The later seems to make more sense to me, but is that how IWD is handled for ClassAds from other sources? Any better ways?

I think (A) makes the most sense: just make the IWD optional and default to the temp sandbox directory if you don't define it.


2) Condor doesn't ensure that the execute bit is set on the file listed in as the Cmd in the ClassAd. I understand that condor ensures this with work received in other ways?

Only if Condor does the file transfer itself.

If so, should it be the responsibility of the prepare_work hook script to ensure that the execute bit is set, or should condor do that itself? Again, I think the later from a consistency stand point.

Personally, I'd vote that's your problem in prepare_work if you're not sure your executable is already executable and/or you just transfered it yourself. From a security standpoint, I'd be very uneasy about having the starter going off and chmod'ing arbitrary paths on the filesystem that are coming in via job ClassAds and then trying to exec those.

Granted, the starter should do a better job of propagating errors (#include "we-need-hook_starter_failure.h") including "duh, that file isn't executable", but I don't think the starter should be chmod'ing anything it didn't transfer itself. This would also be a useful thing to mention in the hook documentation: "Note, if you transfer your own executable in hook_prepare_work, be sure to chmod it to 755 (or equivalent on windoze) so that the starter can execute it."

Cheers,
-Derek


p.s.

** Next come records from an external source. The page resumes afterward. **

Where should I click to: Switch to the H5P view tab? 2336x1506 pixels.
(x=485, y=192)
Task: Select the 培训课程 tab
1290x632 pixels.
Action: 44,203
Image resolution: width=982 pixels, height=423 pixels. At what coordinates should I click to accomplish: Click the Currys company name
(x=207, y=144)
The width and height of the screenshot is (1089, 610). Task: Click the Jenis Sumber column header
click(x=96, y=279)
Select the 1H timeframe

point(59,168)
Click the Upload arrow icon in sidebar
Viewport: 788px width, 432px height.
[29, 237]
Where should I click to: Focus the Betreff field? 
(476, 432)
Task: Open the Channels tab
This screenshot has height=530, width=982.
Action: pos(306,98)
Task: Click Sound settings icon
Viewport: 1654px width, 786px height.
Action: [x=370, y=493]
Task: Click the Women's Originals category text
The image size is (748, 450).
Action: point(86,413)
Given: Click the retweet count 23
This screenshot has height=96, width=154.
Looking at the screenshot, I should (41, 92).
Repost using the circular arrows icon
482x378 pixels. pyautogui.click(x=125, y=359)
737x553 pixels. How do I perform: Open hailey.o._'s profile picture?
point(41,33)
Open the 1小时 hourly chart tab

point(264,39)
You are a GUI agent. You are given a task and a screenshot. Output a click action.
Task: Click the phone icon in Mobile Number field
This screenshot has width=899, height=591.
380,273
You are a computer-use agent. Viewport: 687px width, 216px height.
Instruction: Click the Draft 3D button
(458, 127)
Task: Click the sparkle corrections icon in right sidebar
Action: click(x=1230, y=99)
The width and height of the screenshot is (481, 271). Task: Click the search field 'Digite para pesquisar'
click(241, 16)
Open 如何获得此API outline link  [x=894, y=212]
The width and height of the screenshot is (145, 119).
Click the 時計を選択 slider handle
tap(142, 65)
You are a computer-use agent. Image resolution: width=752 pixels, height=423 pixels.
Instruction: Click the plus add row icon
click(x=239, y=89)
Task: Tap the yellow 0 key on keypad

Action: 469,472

Sorry for the delayed reply, you sent this while I was out all last week sick, and it got buried in my overflowing inbox.


diff --git a/RHEL-5-MRG/condor-7.0.1/src/condor_starter.V6.1/jic_local.C b/RHEL-5-MRG/condor-7.0.1/src/condor_starter.V6.1/jic_local.C
index 121d6ce..37a6d9b 100644
--- a/RHEL-5-MRG/condor-7.0.1/src/condor_starter.V6.1/jic_local.C
+++ b/RHEL-5-MRG/condor-7.0.1/src/condor_starter.V6.1/jic_local.C
@@ -350,9 +350,14 @@ JICLocal::initJobInfo( void )
 
 		// stash the iwd name in orig_job_iwd
 	if( ! job_ad->LookupString(ATTR_JOB_IWD, &orig_job_iwd) ) {
-		dprintf( D_ALWAYS, "Error in JICLocal::initJobInfo(): "
-				 "Can't find %s in job ad\n", ATTR_JOB_IWD );
-		return false;
+		dprintf( D_ALWAYS, "%s not found in job ad.  Setting to %s\n",
+				ATTR_JOB_IWD, Starter->GetWorkingDir() );
+		MyString temp_iwd;
+		temp_iwd += ATTR_JOB_IWD;
+		temp_iwd += "=\"";
+		temp_iwd += Starter->GetWorkingDir();
+		temp_iwd += '"';
+		job_ad->Insert( temp_iwd.Value() );
 	} else {
 			// put the orig job iwd in class ad
 		dprintf(D_ALWAYS, "setting the orig job iwd in starter\n");